• **Document passage**:
You could solve this problem recursively in O(n) time as ckersch mentions. The thing is, that you need to know that recursion is memory intensive since functions accumulate in the calls stack until they hit the stop condition and start returning actual things.
The way I'd solve this problem is:
const reverse = (head) => {
if (!head || !head.next) {
return head;
}
let temp = reverse(head.next);
head.next.next = head;
head.next = undefined;
return temp;
}
When reverse() reaches the end of the list, it will grab the last node as the new head and reference each node backwards.

This would be O(n) in time, since you do a constant number of operations on each node. Conceptually, there isn't a more efficient way of doing things (in terms of big-O notation, there's some code optimization that could be done.)
The reason why you can't exceed O(n) is because, in order to do so, you would need to skip some nodes. Since you need to modify each node, this wouldn't be possible.
Efficiency then comes down to a constant factor. The fewer operations you can do per item in the list, the faster your code will execute.

• **Entries**:
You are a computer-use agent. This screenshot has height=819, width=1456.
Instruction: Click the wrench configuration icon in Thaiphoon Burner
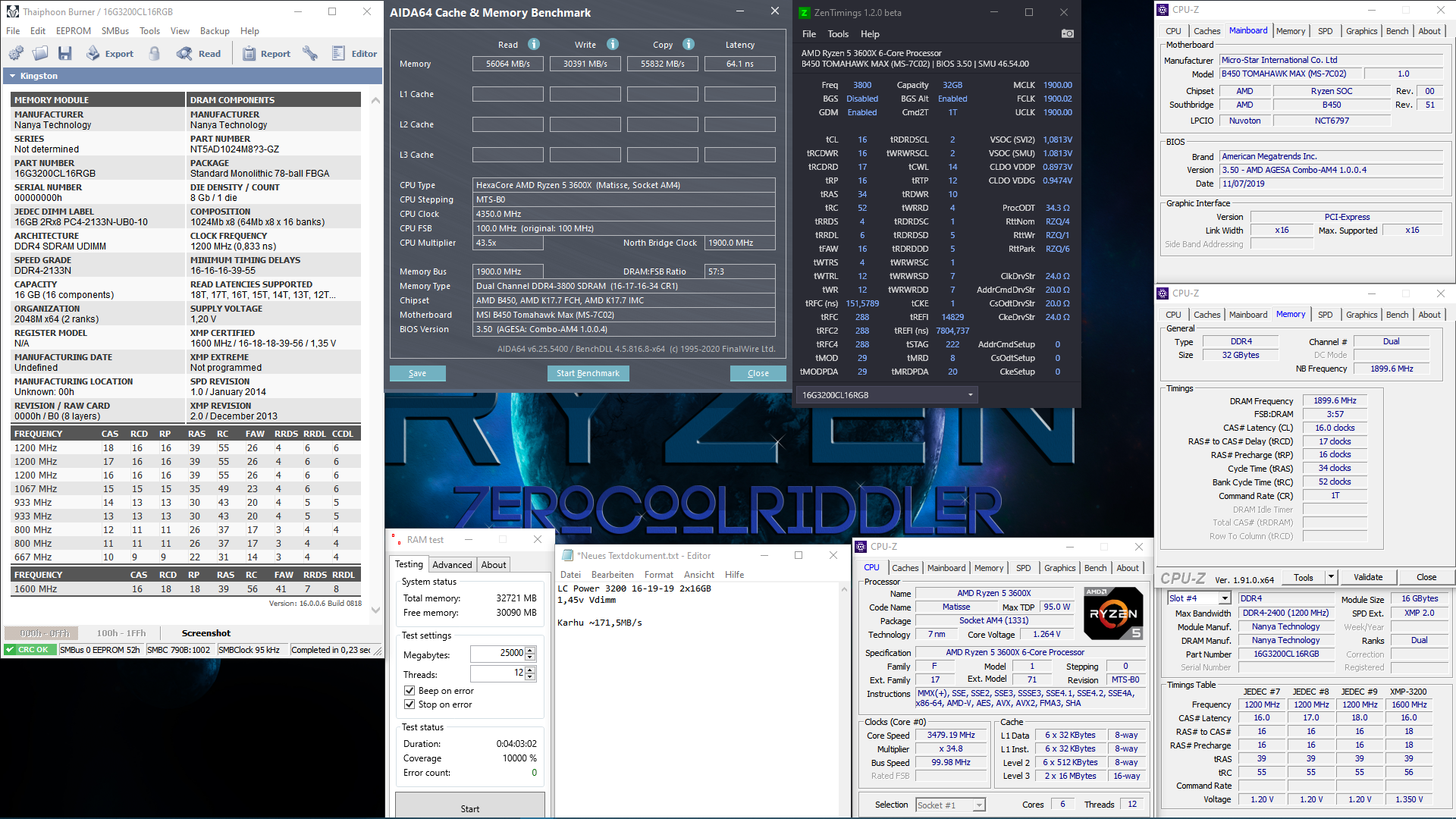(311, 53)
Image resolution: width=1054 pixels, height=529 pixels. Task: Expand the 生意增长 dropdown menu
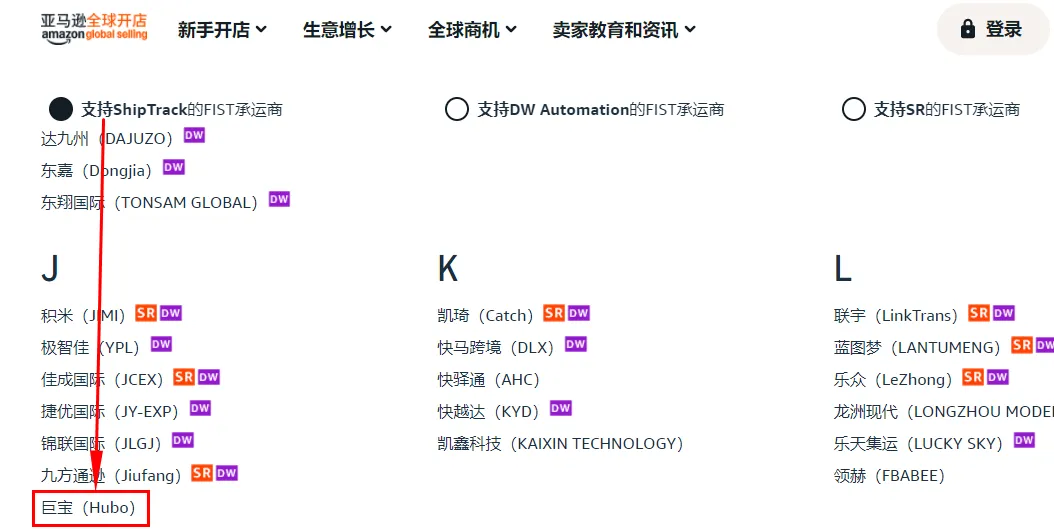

* * *

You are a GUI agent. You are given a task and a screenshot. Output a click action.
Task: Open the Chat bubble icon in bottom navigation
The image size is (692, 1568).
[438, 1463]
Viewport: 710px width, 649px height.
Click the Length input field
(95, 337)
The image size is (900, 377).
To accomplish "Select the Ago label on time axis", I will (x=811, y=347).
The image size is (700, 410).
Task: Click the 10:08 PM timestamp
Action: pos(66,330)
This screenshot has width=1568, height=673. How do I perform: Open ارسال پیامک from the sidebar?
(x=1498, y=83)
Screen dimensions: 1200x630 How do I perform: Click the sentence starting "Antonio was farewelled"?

...

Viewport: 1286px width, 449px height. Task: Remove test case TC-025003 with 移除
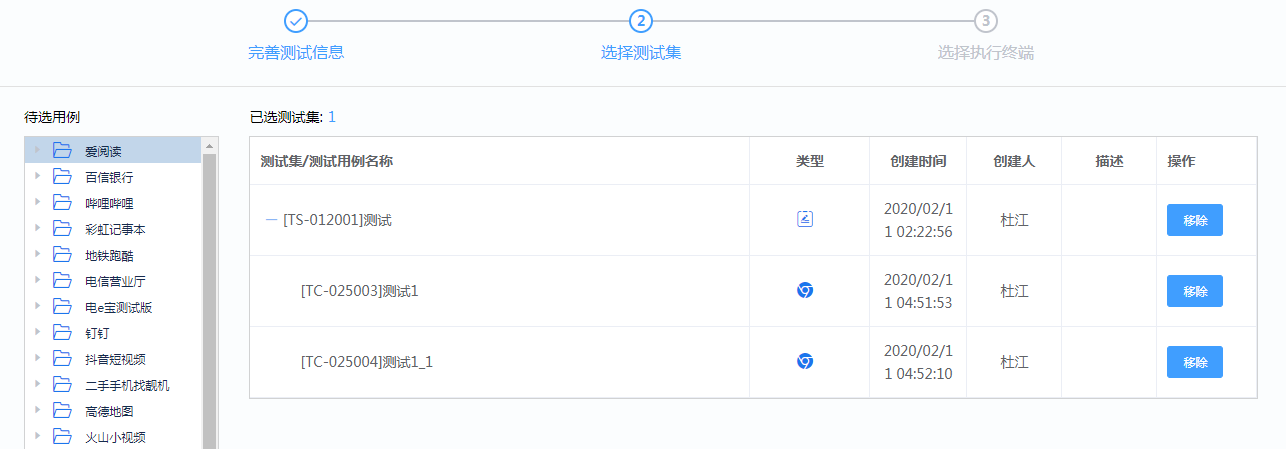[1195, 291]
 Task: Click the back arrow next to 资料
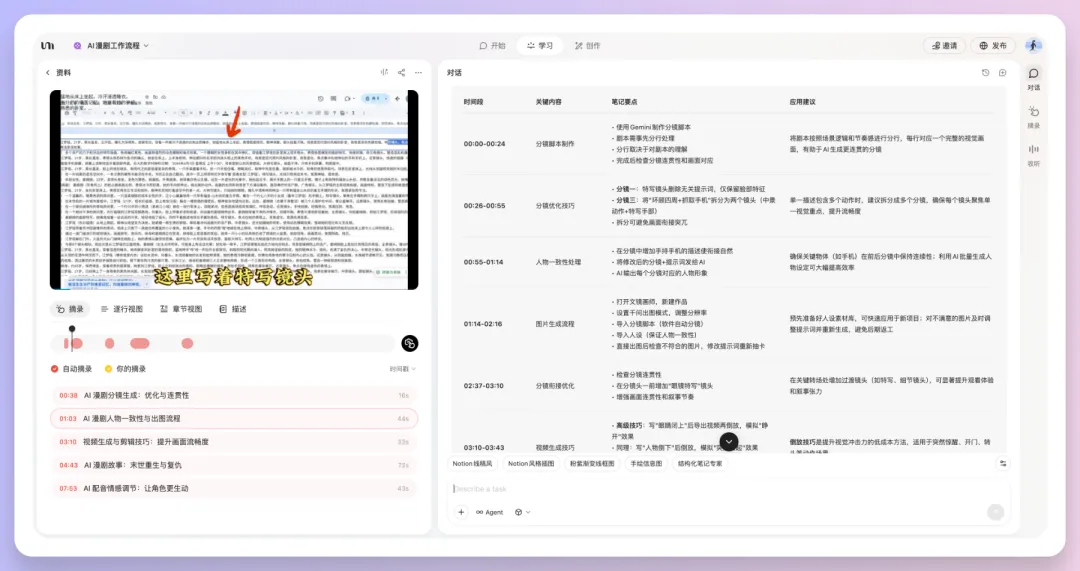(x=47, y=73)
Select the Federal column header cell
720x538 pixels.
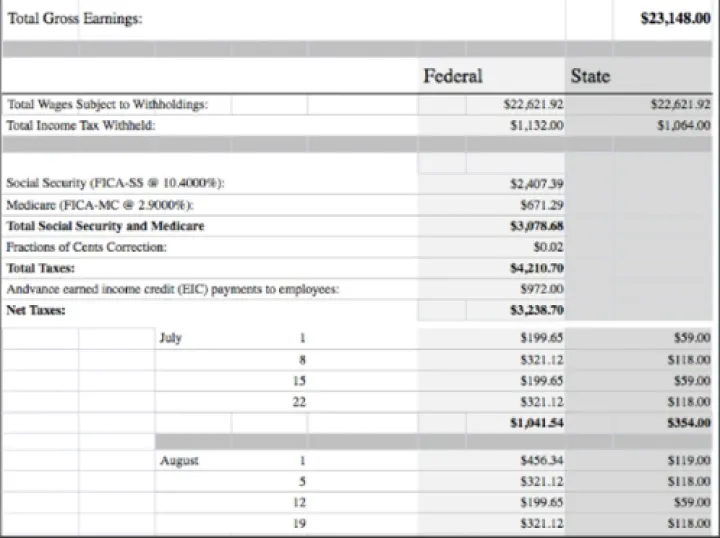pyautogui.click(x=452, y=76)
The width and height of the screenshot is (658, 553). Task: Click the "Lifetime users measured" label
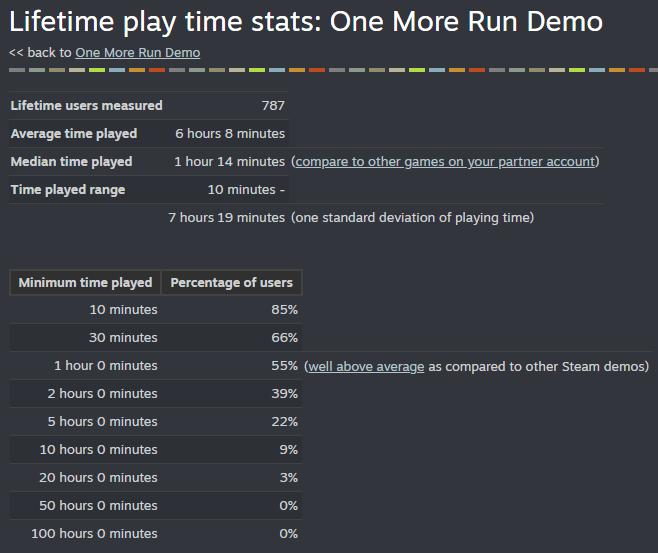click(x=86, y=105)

• **Task list**:
a: List every sentence in the linked-list reversal passage that contains the notation "O(n)".
b: Repeat the stretch of the linked-list reversal passage from "This would be" through "wouldn't be possible.".

• **Expected responses**:
a:
- You could solve this problem recursively in O(n) time as ckersch mentions.
- This would be O(n) in time, since you do a constant number of operations on each node.
- The reason why you can't exceed O(n) is because, in order to do so, you would need to skip some nodes.

b:
This would be O(n) in time, since you do a constant number of operations on each node. Conceptually, there isn't a more efficient way of doing things (in terms of big-O notation, there's some code optimization that could be done.)
The reason why you can't exceed O(n) is because, in order to do so, you would need to skip some nodes. Since you need to modify each node, this wouldn't be possible.